The task => Copy the free speech discussion below from "Yet, is it?" up to and including "going too far.", swapping "criminal behavior" for "illegal conduct" wherever it occurs.

--- Passage to read ---

Yet, is it? Aren't there enough laws in place already? It is very similar to hate crimes legislation. Several crimes have already been committed by the time a video or photograph is released. It isn't the 'speech' part of child pornography that needs to have prohibitory laws. It is the production of such filth. We already have plenty of laws on the books to handle that.

This could be taken further to cover any 'speech' that shows criminal behavior. But then we would create more problems. Staging a protest without the proper permits is criminal behavior. Showing video of those events would be prohibited under such a law. That would be going too far.

The one exception I keep coming back to is the standard one applied to free speech issues. You can't shout 'fire' in a crowded theater. I can't think of any arguments against this prohibition.

This is not a recession. It's a robbery.

[ Parent ]
First Amendment Free Speech (2.00 / 5)
It's a very complicated issue with an even more complicated body of law.  It runs up against the legal definition of "obscenity" which is even worse to pin down, and that's what you seem to be sorting through in this comment, John.  One Supreme Court justice said that he would know obscenity when he saw it, but that scares the shit out of me.  What Thomas (or any other Justice, regardless of political leaning) might think is offensive (or not) should be no bellwether for the rest of this country.


Any society does a lot of self-policing on these issues.  There are legal constraints, such as yelling "fire" but beyond that, it just gets really messy.  I would prefer for the courts to stay out of it for the most part.  Otherwise, I think we start delving into "thought police" type behavior, which really bugs me.  Isn't it Germany (and Canada) that outlaws the promotion of holocaust denial?  Those people who believe that are complete idiots (much like the birthers), but let them say it.  After all...

"It is better to keep your mouth closed and let people think you are a fool than to open it and remove all doubt."
-- Mark Twain

[ Parent ]
Many interesting points (2.00 / 4)
I'm always a little out of my comfort zone when arguing these legal issues since I have no legal training of any sort.

But, one thing I do know about is quote origins. That quote has been attributed to Mark Twain and many others, including among them Samuel Johnson, Abe Lincoln, and Mark Twain. As best I can tell, it comes from this verse in the Bible.

Proverbs 17:28
Even a fool, when he holdeth his peace, is counted wise: and he that shutteth his lips is esteemed a man of understanding.

This is not a recession. It's a robbery.

[ Parent ]
Copyright infringement! (2.00 / 2)
Just kidding.  Now I'm just being a dork.  So who said that there are no original ideas in the world?  Just the same idea repeated in a different way.  (Other than me, of course) :)

[ Parent ]
I suppose the other limits to free speech... (2.00 / 4)

--- Dataset excerpts ---

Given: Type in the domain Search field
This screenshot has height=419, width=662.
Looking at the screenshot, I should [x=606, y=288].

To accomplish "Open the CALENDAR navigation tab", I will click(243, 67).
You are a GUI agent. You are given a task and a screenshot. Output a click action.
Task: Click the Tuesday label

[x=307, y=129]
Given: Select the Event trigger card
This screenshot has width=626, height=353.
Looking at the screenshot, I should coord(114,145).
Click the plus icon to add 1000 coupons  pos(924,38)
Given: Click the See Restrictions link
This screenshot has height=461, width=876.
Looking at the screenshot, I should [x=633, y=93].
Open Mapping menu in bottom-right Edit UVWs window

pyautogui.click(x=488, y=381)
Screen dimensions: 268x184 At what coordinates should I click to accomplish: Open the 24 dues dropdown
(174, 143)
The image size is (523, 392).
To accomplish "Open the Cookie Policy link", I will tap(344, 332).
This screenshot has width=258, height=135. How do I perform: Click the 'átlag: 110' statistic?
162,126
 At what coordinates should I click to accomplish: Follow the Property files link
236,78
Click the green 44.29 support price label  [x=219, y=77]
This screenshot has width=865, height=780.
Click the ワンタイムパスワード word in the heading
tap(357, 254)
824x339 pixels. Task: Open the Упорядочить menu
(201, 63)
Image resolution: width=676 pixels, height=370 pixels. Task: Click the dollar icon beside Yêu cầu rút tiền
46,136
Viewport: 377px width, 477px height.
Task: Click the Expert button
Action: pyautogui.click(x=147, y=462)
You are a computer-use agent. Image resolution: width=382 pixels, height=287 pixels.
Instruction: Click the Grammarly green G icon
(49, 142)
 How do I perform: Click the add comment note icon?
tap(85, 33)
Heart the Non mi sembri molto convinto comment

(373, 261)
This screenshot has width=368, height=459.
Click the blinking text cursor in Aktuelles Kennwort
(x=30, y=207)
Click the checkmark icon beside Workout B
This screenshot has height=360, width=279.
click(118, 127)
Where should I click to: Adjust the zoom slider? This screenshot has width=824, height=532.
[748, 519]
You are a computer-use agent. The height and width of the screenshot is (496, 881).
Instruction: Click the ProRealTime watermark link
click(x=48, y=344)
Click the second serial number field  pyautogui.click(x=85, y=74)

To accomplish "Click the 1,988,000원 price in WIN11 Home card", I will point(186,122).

---

Solution for this task =>
Yet, is it? Aren't there enough laws in place already? It is very similar to hate crimes legislation. Several crimes have already been committed by the time a video or photograph is released. It isn't the 'speech' part of child pornography that needs to have prohibitory laws. It is the production of such filth. We already have plenty of laws on the books to handle that.

This could be taken further to cover any 'speech' that shows illegal conduct. But then we would create more problems. Staging a protest without the proper permits is illegal conduct. Showing video of those events would be prohibited under such a law. That would be going too far.